More lines followed, including underwear, costume jewelry, cosmetics (still operating), interior designs and a Daisy toy doll range, plus a design contract with American department-store chain JC Penney. In 1965, together with other fashion designers like Foale and Tuffin, Quant went on the British "Youthquake" tours to the US arranged by the Puritan Fashion Corporation and JC Penney in New York.
Part of the success of the brand was due to the fact that its founder modeled her own designs extensively, taking inspiration from fashion icons such as Coco Chanel and Elsa Schiaparelli who had done the same before her.
She was also the perfect muse for other key figures of the Swinging London scene such as Vidal Sassoon: one of the most iconic images from the '60s, shows indeed Quant, having her hair cut by Sassoon in a geometrically perfect architectural bob.
In her autobiography she wrote about him: "Vidal Sassoon liberated women from the punishment of hours spent under the bonnet of a hairdryer, with fat rollers skewered to their scalps, while being par-boiled (…) Vidal Sassoon, the Pill and the mini-skirt changed everything. For me, Vidal Sassoon produced the perfect cap on my leggy mini-skirted designs and the frame for my Colour Cosmetics."
In 1966, Quant was awarded an OBE and the following year, she opened her third shop, in London's New Bond Street. During the '60s she also contributed with her designs to iconic films.
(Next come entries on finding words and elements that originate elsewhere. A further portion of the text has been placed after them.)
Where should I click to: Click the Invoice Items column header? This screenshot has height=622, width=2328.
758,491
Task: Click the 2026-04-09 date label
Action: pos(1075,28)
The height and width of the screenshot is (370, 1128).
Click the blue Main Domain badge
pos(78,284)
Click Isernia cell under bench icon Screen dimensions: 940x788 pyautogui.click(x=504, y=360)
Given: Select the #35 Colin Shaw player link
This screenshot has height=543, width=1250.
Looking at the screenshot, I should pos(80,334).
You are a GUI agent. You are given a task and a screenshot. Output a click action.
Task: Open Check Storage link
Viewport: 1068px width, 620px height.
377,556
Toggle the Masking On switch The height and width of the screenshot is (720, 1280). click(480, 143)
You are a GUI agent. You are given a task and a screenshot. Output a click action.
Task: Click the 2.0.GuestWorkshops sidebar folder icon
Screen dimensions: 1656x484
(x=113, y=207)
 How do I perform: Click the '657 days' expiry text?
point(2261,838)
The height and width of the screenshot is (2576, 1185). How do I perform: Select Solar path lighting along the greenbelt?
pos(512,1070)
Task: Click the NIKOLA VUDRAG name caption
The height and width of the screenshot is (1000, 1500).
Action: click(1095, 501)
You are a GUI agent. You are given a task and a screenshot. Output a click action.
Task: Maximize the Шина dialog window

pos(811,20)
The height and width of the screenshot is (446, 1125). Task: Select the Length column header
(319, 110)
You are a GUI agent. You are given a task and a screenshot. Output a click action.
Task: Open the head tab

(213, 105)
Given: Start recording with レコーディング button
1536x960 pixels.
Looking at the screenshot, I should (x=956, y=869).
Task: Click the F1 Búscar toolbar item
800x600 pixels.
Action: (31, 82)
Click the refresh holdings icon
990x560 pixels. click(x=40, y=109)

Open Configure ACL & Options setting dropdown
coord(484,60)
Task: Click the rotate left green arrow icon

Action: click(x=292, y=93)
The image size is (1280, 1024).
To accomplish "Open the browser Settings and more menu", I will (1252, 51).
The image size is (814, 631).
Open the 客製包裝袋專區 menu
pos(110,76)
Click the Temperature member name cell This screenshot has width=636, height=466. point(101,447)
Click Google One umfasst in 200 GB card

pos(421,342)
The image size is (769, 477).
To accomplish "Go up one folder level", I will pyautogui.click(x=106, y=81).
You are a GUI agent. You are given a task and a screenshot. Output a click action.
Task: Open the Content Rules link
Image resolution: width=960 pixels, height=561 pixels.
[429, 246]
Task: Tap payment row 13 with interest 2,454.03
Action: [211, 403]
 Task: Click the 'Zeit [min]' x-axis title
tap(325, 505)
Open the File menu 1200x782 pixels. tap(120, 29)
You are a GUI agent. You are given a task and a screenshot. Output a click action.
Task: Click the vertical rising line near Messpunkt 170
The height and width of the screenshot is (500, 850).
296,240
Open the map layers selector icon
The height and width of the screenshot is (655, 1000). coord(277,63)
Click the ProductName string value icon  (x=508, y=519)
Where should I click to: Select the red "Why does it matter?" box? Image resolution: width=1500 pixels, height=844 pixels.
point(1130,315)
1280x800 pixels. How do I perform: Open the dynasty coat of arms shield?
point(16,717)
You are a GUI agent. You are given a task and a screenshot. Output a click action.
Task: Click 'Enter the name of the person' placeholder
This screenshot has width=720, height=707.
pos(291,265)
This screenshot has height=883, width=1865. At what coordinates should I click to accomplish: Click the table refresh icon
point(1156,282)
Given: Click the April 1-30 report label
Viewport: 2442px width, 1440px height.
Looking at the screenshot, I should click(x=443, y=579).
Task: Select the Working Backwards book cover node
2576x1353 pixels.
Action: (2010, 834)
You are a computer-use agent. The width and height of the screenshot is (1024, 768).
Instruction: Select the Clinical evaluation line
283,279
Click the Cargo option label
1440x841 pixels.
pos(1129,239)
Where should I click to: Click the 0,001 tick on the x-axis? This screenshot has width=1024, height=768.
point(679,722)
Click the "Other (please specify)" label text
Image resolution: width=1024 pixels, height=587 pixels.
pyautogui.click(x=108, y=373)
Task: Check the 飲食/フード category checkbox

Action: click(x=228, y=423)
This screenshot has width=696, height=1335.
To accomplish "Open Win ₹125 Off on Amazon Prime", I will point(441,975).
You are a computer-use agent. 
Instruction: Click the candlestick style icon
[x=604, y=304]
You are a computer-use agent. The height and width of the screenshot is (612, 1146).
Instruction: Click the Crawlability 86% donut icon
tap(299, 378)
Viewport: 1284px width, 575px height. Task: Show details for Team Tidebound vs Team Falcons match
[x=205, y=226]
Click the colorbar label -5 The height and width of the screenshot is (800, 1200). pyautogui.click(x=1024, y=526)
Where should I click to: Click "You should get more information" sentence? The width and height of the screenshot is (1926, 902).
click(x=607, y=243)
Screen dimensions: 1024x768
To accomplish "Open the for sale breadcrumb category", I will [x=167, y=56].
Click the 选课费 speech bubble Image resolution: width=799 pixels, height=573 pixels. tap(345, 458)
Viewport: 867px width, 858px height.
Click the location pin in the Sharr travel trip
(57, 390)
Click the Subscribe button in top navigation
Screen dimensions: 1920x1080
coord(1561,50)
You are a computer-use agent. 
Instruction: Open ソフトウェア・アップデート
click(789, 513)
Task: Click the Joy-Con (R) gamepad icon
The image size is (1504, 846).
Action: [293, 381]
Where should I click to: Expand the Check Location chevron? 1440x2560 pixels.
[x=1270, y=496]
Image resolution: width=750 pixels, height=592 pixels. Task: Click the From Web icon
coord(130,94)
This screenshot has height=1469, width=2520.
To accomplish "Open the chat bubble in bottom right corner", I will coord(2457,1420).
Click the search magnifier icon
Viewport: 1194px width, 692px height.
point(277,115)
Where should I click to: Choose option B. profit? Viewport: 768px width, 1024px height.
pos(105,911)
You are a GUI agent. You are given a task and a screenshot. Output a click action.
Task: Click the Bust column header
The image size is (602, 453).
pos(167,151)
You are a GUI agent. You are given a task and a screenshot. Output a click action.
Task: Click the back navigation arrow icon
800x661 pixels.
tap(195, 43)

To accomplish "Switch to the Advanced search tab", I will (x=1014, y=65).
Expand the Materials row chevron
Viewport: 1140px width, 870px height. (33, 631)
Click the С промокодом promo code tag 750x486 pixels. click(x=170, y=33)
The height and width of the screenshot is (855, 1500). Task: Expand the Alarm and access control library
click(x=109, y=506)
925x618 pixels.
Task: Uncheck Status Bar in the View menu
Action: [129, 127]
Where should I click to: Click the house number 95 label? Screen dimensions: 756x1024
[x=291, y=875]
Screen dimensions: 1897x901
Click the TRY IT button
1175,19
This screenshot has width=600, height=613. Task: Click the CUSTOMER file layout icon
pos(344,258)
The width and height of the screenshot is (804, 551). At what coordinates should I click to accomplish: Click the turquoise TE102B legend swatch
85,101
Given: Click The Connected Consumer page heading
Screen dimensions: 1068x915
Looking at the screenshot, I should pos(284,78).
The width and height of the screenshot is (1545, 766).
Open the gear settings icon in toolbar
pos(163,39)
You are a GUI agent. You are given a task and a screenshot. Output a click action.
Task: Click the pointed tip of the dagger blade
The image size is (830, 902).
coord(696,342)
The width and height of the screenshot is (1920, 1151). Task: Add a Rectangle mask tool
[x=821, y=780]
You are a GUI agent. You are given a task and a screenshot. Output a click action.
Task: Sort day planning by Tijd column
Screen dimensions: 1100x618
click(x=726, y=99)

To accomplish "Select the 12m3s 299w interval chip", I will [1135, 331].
Quant provided wardrobes and costumes for Claire Bloom in Robert Wise's The Haunting (1963), Cilla Black and Julie Samuels in Jeremy Summers' Ferry Cross the Mersey (1964), Charlotte Rampling in Silvio Narizzano's Georgy Girl (1966), Nancy Kwan in John Krish's The Wild Affair (1965) and Audrey Hepburn in Stanley Donen's Two for the Road (1967).
The next decade wad marked by more successes and an exhibition as well at the London Museum (Kensington Palace), from November 1973 to June 1974.
After her first autobiography in 1966, Quant by Quant, she went on to publish further books - Colour (1984), Quant on Make-up (1986), Classic Make up & Beauty Book (1996) and, in 2011, her second autobiography, Mary Quant.
She resigned as director of Mary Quant Ltd. in 2000 following a takeover by a Japanese group and in 2009 Quant's "banana split" dress was featured in the Royal Mail stamp series part of a celebration of Great British design (that also included the Mini Cooper).
Quant often appeared in documentaries about the Swinging London, including Craig Teper's Vidal Sassoon The Movie and David Batty's My Generation, and, in 2021, Sadie Frost shot a documentary about her, Quant.
Quant was the subject of a retrospective at the Victoria and Albert (V&A) Museum in 2019 that explored her work between 1955 and 1975 and looked at the designer in the context of the #MeToo movement and the new momentum behind women's rights.
In 2018, the V&A staff launched a #WeWantQuant campaign, appealing to the public for clothes they might be willing to loan or donate for the event. They received over a thousand emails from women who still cherished and preserved Quant's designs, a testament to her revolutionary approach and of her infectious energy that had allowed Quant to elevate the lives of women through her bold, irreverent, and disruptive aesthetics.